Wednesday, October 3, 2012

Did Apple's fanboy fever peak with Steve Jobs?

Some people camped out for days to get the iPhone 5. But excitement about the phone seemed less than in past years. Apple Store employees, dressed in matching blue T-shirts, clapped and sang and made intermittent "woo!" cheers, as they walked past John H., who was waiting in line to buy the iPhone 5 in Atlanta last month. The 29-year-old, who had never before waited in one of Apple's I-need-the-product-immediately-so-I'm-willing-to-stand-here-for-hours lines, didn't look amused. About the time the sun was coming up, John leaned against a railing at Lenox Square mall and pretty much scowled at all the hoopla. "I didn't have anything better to do," he said of his decision to come to the mall and wait in line to buy the newest Apple smartphone.
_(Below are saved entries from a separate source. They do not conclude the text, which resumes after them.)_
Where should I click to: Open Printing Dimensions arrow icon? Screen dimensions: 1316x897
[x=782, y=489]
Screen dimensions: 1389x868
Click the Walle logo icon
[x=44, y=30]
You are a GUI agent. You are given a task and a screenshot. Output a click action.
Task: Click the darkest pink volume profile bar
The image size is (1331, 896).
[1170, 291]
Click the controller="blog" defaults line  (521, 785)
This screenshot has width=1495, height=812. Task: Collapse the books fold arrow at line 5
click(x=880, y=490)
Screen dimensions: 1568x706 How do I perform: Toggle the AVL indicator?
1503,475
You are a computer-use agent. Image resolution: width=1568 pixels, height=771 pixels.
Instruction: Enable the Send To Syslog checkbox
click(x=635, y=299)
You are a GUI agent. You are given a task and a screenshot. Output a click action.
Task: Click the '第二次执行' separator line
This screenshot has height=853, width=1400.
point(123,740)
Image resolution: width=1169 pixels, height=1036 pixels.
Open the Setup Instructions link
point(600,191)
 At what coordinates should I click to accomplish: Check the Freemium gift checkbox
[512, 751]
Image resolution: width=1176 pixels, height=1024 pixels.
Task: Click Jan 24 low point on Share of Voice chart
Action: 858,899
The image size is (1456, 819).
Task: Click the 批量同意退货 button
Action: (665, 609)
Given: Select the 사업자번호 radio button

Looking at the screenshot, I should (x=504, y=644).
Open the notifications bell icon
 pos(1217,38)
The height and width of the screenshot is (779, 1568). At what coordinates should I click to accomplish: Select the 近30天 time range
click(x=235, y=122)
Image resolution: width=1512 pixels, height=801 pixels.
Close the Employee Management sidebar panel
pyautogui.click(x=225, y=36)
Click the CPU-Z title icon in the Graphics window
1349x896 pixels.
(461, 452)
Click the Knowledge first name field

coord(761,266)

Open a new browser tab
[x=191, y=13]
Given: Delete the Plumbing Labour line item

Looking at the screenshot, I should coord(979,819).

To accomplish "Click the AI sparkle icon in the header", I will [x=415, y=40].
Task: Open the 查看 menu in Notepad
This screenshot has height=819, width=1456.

John, who asked that his last name not be used, had just come off of an overnight shift with an airline. "My girlfriend's out of town," he added. "I'm just hanging out." One year after the death of Apple co-founder Steve Jobs, that kind of indifference seems almost sacrilege when set against the history of Apple fanboy-dom that surrounds the company's product launches. And while it's true that that a woman in New York waited in line for eight days, braving rain, police, wrecks and everything else that would be horrible about sleeping outside in Manhattan for a week, the excitement for the iPhone 5 seemed less palpable than in the past, at least among the masses. The cause? That's anyone's guess. Maybe it's that this phone seems less exciting than its predecessors. Maybe it's harder for fans to drum up enthusiasm for Apple now that the once-scrappy underdog has become the world's richest and most powerful tech company. Or, more troubling for Apple loyalists, maybe some of the company's sparkle is fading with consumers now that Jobs, the design perfectionist, is no longer signing off on new products.